Extracted information:
════

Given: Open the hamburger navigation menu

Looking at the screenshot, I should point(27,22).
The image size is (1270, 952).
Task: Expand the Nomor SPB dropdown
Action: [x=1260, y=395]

════

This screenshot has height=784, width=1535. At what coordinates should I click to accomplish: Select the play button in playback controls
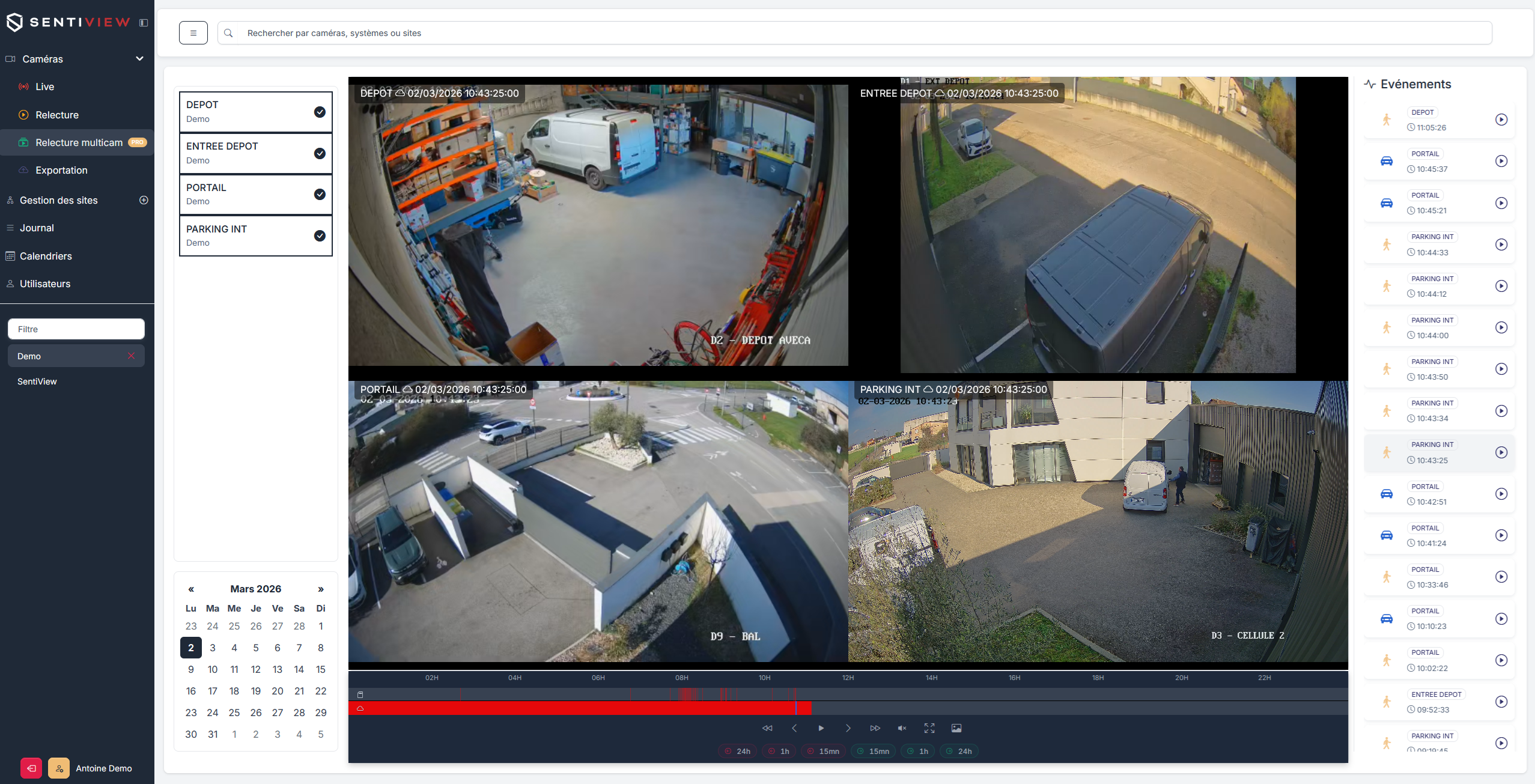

════

Aim: Pick out every line above that contains the word "screenshot" and copy each one in full.

Right answer:
Looking at the screenshot, I should point(27,22).
This screenshot has height=784, width=1535. At what coordinates should I click to accomplish: Select the play button in playback controls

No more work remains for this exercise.